EXTRACTED INFORMATION>
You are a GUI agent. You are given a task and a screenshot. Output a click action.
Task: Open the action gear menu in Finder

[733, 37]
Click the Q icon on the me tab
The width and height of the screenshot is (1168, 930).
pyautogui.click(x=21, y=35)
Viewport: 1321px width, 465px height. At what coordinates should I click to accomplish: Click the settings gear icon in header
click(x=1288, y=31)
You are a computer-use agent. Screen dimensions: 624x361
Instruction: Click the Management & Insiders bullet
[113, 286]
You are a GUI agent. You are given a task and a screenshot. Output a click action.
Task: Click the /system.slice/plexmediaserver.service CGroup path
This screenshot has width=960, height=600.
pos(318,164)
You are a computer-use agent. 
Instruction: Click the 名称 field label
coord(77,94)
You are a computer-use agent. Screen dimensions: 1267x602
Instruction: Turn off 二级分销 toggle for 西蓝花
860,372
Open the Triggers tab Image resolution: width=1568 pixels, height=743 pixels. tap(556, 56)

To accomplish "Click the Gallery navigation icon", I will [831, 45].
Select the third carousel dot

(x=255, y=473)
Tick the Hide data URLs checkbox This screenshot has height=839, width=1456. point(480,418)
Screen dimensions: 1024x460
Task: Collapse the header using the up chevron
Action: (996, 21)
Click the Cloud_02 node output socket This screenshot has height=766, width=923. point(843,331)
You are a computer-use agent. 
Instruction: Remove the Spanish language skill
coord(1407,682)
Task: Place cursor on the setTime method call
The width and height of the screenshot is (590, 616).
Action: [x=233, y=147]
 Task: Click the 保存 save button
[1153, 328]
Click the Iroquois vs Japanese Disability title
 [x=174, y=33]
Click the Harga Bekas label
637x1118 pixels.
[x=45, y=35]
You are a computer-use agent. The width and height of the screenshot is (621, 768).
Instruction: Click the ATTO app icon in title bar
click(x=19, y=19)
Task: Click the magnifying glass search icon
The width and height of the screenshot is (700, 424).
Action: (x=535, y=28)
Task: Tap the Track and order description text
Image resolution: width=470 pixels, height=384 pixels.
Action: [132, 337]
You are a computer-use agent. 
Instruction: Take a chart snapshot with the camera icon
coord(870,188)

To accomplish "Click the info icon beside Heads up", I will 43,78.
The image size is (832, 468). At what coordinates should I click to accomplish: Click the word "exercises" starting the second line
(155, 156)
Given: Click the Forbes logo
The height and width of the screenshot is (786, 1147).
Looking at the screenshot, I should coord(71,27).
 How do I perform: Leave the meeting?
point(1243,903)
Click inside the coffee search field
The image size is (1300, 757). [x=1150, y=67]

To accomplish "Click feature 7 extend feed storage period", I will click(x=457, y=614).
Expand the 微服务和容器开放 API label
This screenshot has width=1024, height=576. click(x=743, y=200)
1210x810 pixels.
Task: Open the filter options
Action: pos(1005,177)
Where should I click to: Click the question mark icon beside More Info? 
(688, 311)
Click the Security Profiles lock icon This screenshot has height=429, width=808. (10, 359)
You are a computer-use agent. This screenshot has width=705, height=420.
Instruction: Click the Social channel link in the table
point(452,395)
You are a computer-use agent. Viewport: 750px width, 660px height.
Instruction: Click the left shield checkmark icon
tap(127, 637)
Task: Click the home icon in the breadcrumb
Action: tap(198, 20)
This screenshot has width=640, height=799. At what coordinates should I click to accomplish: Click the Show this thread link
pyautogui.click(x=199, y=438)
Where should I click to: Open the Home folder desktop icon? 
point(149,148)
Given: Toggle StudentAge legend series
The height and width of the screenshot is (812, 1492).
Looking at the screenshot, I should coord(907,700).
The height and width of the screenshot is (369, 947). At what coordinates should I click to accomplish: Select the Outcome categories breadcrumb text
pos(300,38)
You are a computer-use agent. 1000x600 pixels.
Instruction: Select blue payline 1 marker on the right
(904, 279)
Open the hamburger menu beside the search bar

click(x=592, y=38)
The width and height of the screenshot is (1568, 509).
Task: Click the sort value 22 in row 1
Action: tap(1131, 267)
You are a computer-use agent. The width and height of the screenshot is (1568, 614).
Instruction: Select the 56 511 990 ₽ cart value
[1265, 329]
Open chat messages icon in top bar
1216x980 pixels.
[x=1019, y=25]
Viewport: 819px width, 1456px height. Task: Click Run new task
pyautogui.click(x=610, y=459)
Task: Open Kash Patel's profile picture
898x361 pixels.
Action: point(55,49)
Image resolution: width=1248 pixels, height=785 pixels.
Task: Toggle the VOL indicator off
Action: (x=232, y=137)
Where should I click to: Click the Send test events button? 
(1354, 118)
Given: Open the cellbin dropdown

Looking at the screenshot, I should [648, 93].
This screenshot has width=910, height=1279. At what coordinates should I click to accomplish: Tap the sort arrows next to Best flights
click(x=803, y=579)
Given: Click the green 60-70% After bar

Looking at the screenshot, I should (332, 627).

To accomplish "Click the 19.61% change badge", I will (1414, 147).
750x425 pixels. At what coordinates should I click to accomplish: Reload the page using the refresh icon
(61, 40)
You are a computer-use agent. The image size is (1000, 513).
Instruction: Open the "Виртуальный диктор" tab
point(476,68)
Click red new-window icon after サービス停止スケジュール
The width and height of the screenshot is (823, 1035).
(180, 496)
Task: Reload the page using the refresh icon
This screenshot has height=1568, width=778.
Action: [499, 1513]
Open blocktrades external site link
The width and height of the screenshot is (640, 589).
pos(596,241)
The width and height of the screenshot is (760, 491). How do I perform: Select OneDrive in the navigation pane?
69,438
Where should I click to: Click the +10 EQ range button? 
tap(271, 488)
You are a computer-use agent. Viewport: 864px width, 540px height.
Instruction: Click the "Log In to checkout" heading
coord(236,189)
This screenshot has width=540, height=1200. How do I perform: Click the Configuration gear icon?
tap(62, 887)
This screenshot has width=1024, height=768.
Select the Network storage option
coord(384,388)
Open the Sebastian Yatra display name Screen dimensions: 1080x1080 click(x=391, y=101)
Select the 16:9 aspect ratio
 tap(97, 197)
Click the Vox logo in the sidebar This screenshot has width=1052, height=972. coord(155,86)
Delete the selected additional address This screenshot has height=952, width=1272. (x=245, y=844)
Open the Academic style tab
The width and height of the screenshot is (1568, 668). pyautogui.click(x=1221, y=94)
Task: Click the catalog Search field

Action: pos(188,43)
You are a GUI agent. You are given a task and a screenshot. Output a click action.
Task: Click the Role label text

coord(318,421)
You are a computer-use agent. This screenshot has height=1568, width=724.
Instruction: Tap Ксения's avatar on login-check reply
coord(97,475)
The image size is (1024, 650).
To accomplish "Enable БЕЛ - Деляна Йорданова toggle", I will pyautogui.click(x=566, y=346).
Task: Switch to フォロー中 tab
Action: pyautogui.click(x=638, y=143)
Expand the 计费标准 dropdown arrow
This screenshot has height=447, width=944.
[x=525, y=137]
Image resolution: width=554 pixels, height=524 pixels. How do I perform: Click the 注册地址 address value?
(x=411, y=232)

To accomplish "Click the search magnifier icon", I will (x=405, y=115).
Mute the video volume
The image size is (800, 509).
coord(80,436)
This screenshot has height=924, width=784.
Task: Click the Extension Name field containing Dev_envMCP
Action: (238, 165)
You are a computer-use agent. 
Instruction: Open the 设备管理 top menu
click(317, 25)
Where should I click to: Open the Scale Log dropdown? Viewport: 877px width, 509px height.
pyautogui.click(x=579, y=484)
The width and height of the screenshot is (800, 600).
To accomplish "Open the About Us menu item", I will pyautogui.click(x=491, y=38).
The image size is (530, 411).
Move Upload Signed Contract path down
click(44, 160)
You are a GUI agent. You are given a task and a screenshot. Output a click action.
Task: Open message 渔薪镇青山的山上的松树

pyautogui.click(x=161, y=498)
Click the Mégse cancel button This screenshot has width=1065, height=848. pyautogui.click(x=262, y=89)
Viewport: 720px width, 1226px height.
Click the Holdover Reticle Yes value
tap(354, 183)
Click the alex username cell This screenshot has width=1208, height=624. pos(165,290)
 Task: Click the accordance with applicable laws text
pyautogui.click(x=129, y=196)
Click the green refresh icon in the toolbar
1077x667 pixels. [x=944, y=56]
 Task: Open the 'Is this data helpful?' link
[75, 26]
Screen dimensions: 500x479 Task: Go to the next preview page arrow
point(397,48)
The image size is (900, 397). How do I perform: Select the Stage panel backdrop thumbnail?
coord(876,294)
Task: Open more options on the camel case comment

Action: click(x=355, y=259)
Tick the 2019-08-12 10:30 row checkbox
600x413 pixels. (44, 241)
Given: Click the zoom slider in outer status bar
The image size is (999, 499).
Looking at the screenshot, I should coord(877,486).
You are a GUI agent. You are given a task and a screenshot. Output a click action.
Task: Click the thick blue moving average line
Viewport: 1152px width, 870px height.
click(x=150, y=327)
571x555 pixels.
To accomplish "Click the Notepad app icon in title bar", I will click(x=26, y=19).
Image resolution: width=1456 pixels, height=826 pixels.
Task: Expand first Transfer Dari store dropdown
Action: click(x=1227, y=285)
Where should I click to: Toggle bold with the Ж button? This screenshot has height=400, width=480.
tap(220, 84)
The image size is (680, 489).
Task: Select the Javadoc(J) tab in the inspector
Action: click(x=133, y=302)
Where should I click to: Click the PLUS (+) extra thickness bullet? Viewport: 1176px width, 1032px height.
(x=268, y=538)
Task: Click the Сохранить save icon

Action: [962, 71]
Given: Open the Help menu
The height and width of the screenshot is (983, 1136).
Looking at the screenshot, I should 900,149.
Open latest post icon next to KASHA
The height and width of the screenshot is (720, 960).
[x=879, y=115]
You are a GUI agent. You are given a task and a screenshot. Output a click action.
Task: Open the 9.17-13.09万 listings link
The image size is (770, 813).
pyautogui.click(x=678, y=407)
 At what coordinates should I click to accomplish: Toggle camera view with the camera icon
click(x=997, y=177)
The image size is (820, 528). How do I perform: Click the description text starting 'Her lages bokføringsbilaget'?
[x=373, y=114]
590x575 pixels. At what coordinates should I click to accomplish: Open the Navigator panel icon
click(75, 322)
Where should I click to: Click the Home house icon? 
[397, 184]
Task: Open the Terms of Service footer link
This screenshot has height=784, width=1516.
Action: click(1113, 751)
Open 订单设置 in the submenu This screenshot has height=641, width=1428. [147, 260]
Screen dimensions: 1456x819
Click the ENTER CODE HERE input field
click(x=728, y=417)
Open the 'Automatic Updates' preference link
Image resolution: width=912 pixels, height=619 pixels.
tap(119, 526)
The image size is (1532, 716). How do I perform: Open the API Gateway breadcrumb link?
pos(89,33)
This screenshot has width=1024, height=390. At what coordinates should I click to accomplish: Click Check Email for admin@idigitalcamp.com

WHAT THIS TASK INVOLVES> Go through the records line by line, and copy each line that holds the string "logo".

RESULT OF THIS EXERCISE>
Given: Click the Forbes logo
Click the Vox logo in the sidebar This screenshot has width=1052, height=972. coord(155,86)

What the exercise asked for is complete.